Casi in cui l’ITALIA È COMPETENTE ad esaminare una richiesta di riconoscimento dello status.
3. INGRESSO IRREGOLARE – senza documenti o senza visto se richiesto- in uno dei paesi
dell’Unione Europea attraverso l’Italia. In questo caso l’Italia diviene responsabile in quanto
PRIMO PAESE D’INGRESSO.
I parametri individuati dal Regolamento per stabilire la competenza di uno Stato hanno
carattere oggettivo e possono essere considerati portatori di un unico principio: lo Stato che
permette l'ingresso, regolare o meno, del richiedente asilo nell'ambito del territorio dell'Unione
è quello responsabile dell'esame dell'istanza, indipendentemente da dove la stessa sia
presentata.
Tale impostazione è mitigata solo in ipotesi marginali: qualora ad un membro della famiglia del
richiedente asilo (solo il coniuge o i figli minori) sia già stato riconosciuto lo status di rifugiato
ai sensi della Convenzione di Ginevra del 1951, da parte di uno Stato membro ove risiede
legalmente, questo Stato sarà competente anche per l'esame della domanda del suo
congiunto, purché quest'ultimo lo desideri.

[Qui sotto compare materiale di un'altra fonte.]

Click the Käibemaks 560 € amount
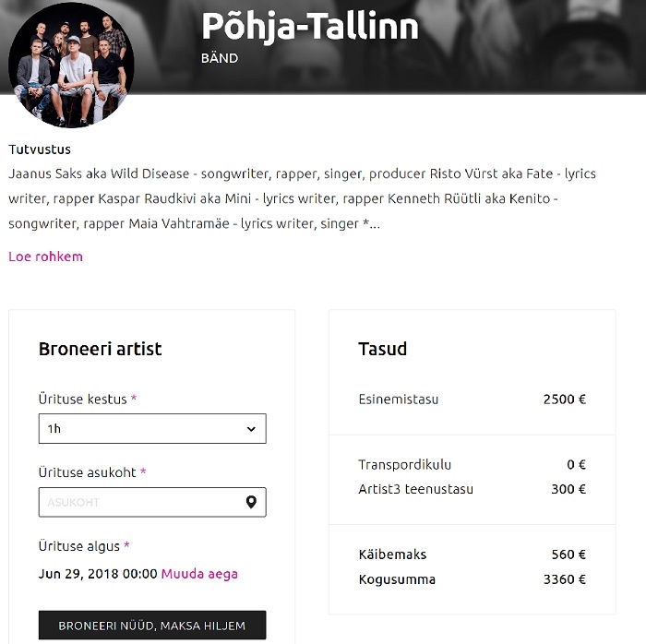pyautogui.click(x=568, y=555)
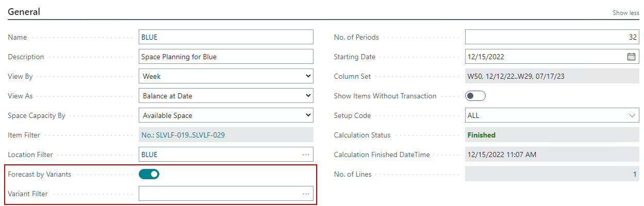Click Show less link
The height and width of the screenshot is (206, 644).
(x=625, y=13)
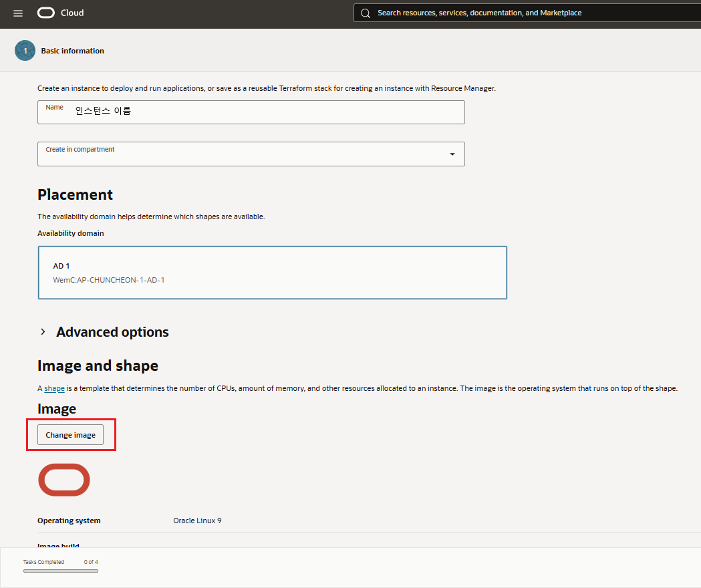Click the step 1 circle indicator
Viewport: 701px width, 588px height.
25,51
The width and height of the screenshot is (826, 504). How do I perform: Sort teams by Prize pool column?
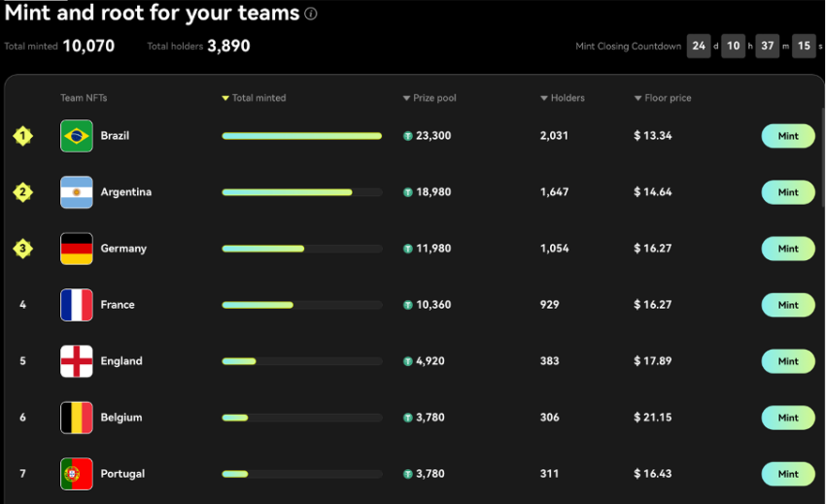[x=430, y=98]
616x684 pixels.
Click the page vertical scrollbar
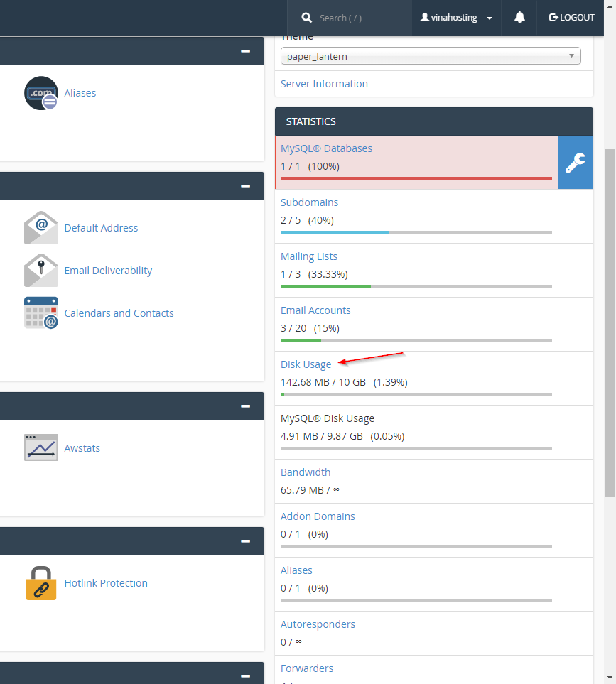[610, 320]
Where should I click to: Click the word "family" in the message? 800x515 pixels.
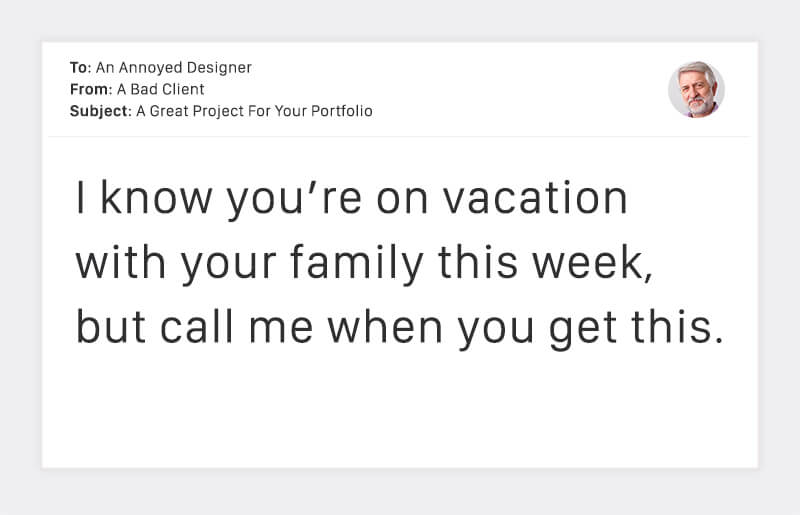click(356, 265)
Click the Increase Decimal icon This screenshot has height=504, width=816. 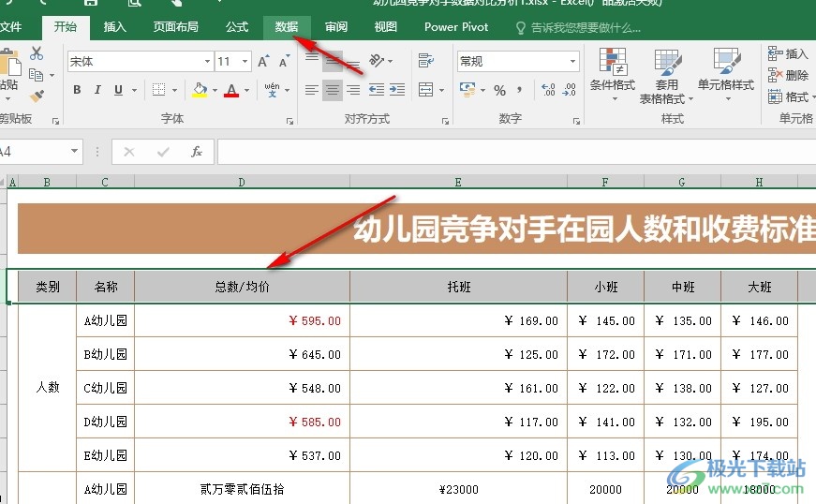coord(548,91)
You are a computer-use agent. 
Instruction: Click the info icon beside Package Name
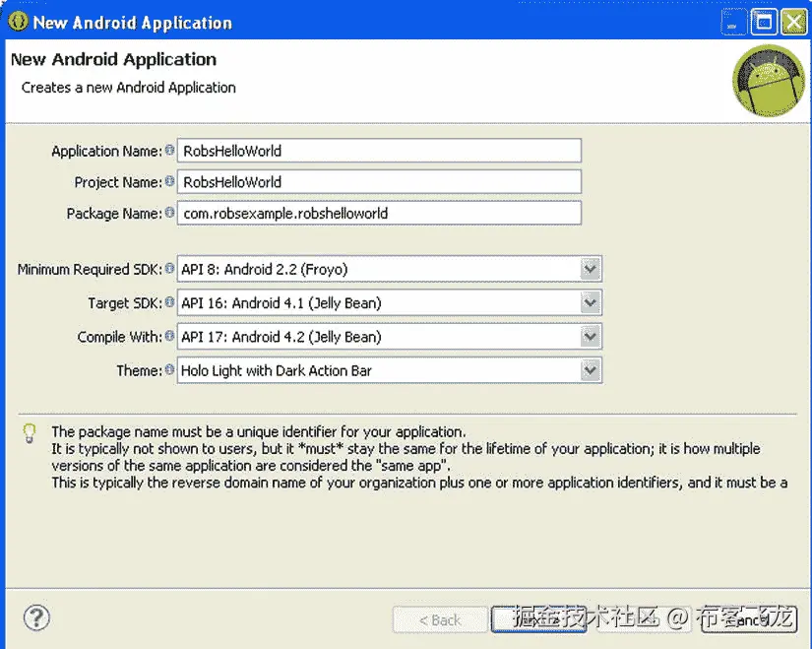click(169, 213)
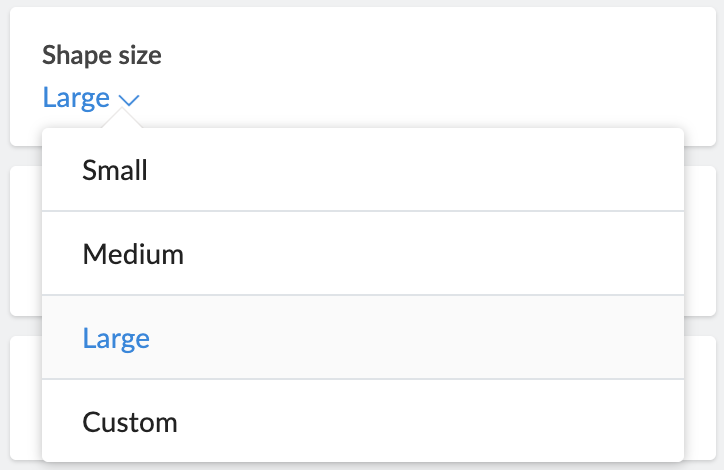Image resolution: width=724 pixels, height=470 pixels.
Task: Click the Small row in the popup
Action: point(362,170)
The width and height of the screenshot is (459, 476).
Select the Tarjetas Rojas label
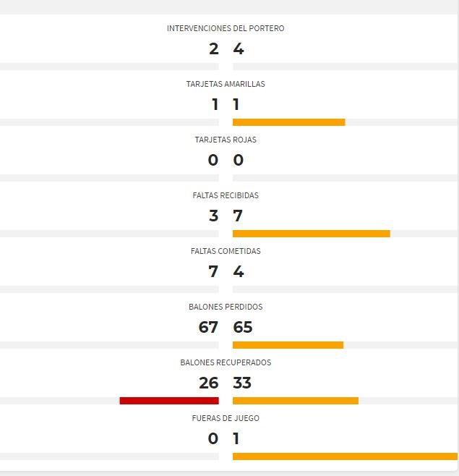coord(226,140)
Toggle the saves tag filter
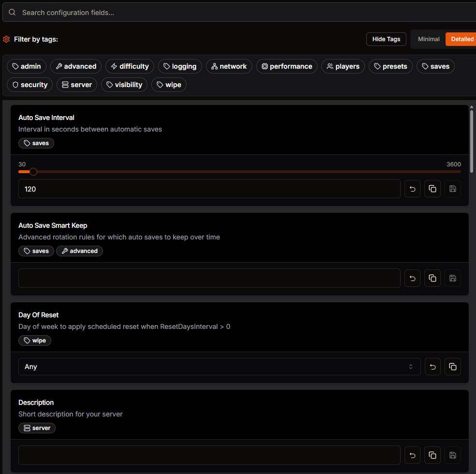 pyautogui.click(x=435, y=66)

Inoltre, ogni Stato membro, anche se non competente per l'esame in base ai criteri previsti
dalla Convenzione, può esaminare, per motivi umanitari, in particolare di carattere familiare o
culturale, a richiesta dello Stato membro che l'abbia ricevuta, una domanda di asilo, a
condizione che il richiedente l'asilo lo desideri.
Infine, con riguardo alle istanze presentate sul suo territorio, ogni Paese conserva il potere
discrezionale di ritenersi competente anche in ordine a casi che, in base alla Convenzione non
gli spetterebbero.
Lo Stato che riceve la richiesta può rifiutarla ove non ritenga provato il passaggio
dell'interessato attraverso il suo territorio. A fronte di un rifiuto è sempre possibile richiedere
allo Stato che non ha accettato di rivedere la sua posizione, purché sussistano elementi di
prova che rendano immotivato il rifiuto. In ogni caso non sussiste un autorità sovraordinata
che possa dirimere un disaccordo su casi specifici.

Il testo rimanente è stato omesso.